ABOUT THIS TASK →
Output nothing except the lines from the one containing "Task: Open the browser downloads icon" through the final line of the data, both included, typed exactly, minus the pictures.

INPUT FOR THIS TASK →

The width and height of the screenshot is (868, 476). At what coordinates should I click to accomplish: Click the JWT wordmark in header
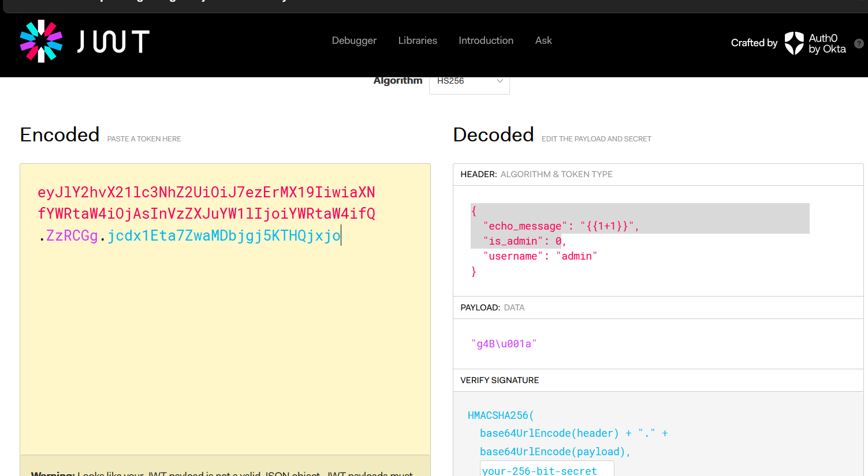114,42
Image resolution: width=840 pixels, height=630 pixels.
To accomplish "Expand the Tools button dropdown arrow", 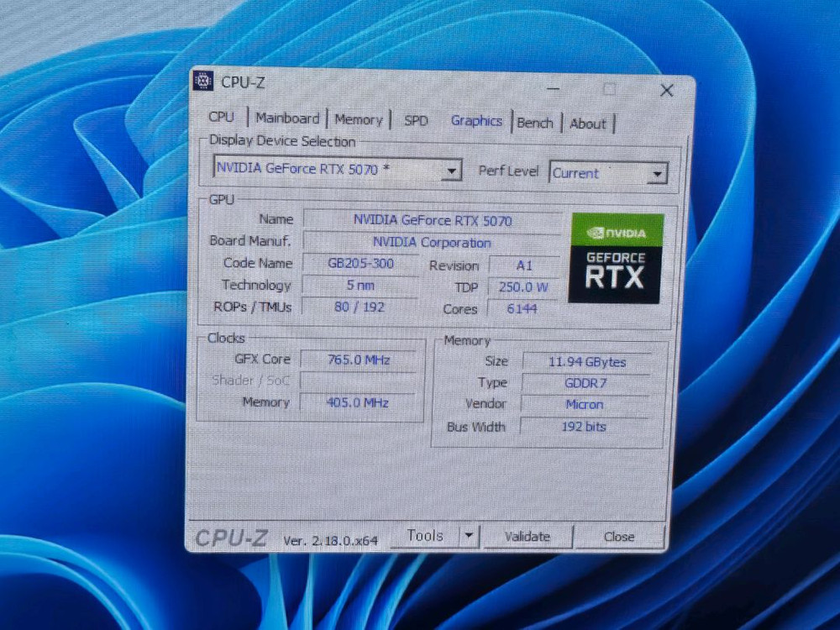I will click(469, 535).
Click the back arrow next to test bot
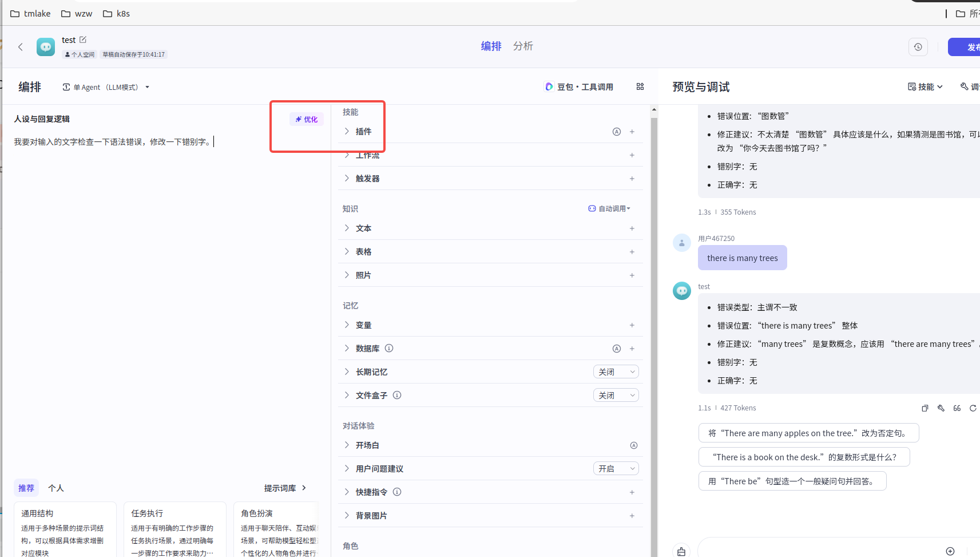The height and width of the screenshot is (557, 980). point(21,47)
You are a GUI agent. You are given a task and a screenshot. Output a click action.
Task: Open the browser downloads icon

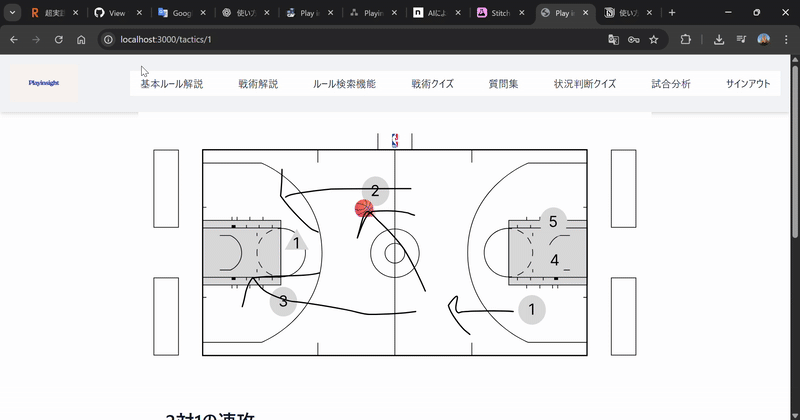719,40
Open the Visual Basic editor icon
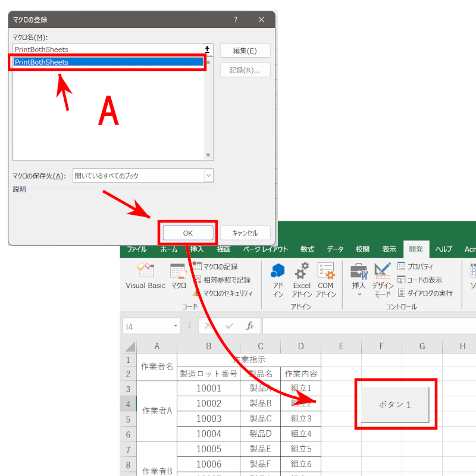 145,277
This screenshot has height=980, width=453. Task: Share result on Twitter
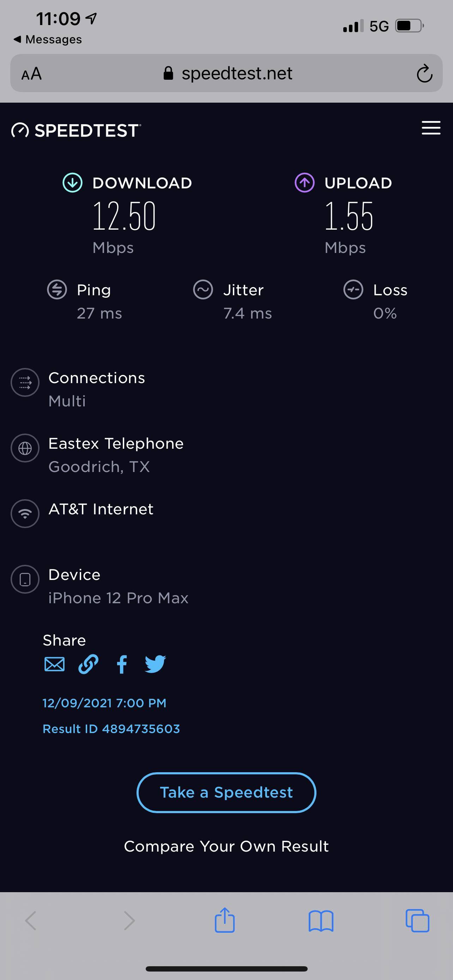coord(155,664)
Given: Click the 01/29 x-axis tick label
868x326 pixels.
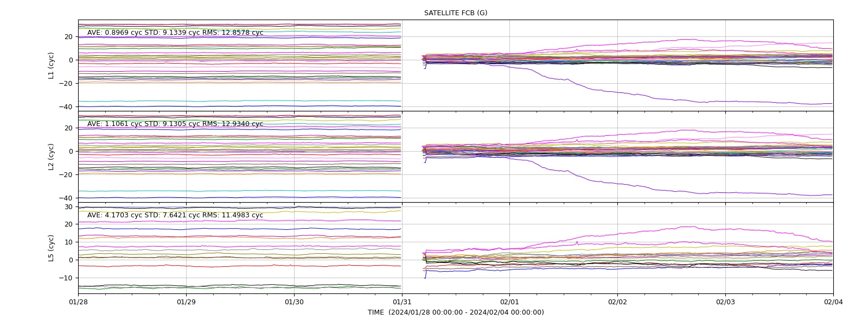Looking at the screenshot, I should 186,302.
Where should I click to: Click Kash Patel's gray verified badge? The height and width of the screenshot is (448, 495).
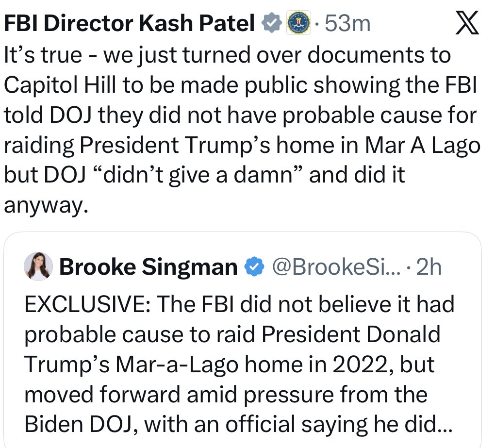click(271, 23)
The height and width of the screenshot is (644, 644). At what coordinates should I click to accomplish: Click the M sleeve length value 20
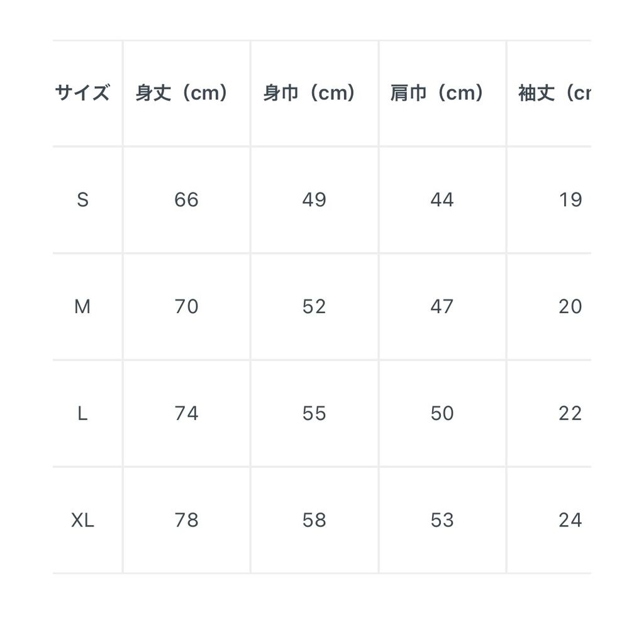[570, 307]
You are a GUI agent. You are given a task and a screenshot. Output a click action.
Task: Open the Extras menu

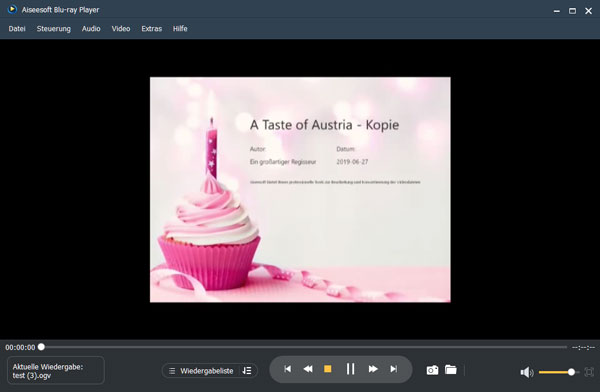[152, 29]
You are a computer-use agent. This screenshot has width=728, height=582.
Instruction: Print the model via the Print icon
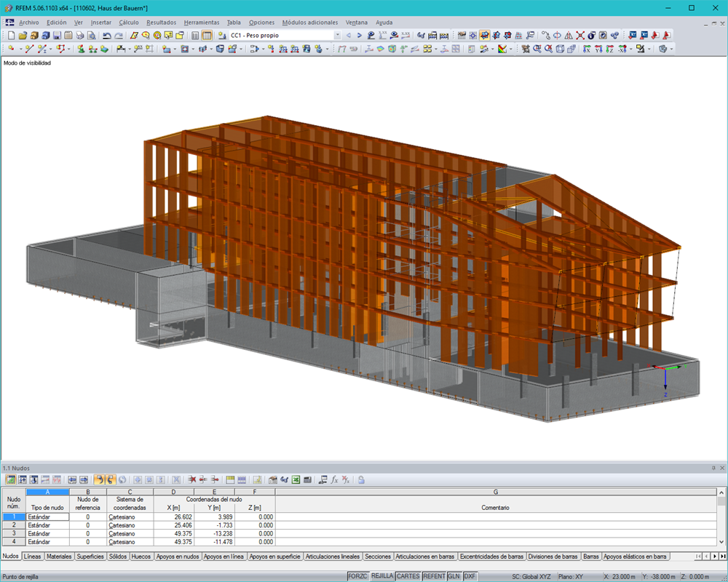click(x=79, y=35)
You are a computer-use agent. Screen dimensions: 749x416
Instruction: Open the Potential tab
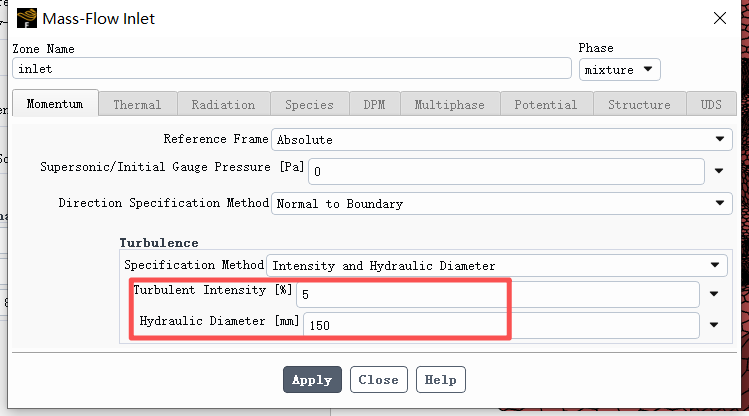[x=546, y=104]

RESPONSE →
Task: Open the browser downloads icon

719,40
Open the Visual Basic editor icon
 145,277
This screenshot has height=980, width=453. Task: Share result on Twitter
coord(155,664)
Given: Click the 01/29 x-axis tick label
868x326 pixels.
Looking at the screenshot, I should 186,302.
Where should I click to: Click Kash Patel's gray verified badge? The height and width of the screenshot is (448, 495).
click(271, 23)
The height and width of the screenshot is (644, 644). At what coordinates should I click to accomplish: Click the M sleeve length value 20
[570, 307]
You are a GUI agent. You are given a task and a screenshot. Output a click action.
Task: Open the Extras menu

[152, 29]
You are a computer-use agent. This screenshot has width=728, height=582.
Instruction: Print the model via the Print icon
click(x=79, y=35)
You are a computer-use agent. Screen dimensions: 749x416
Instruction: Open the Potential tab
[x=546, y=104]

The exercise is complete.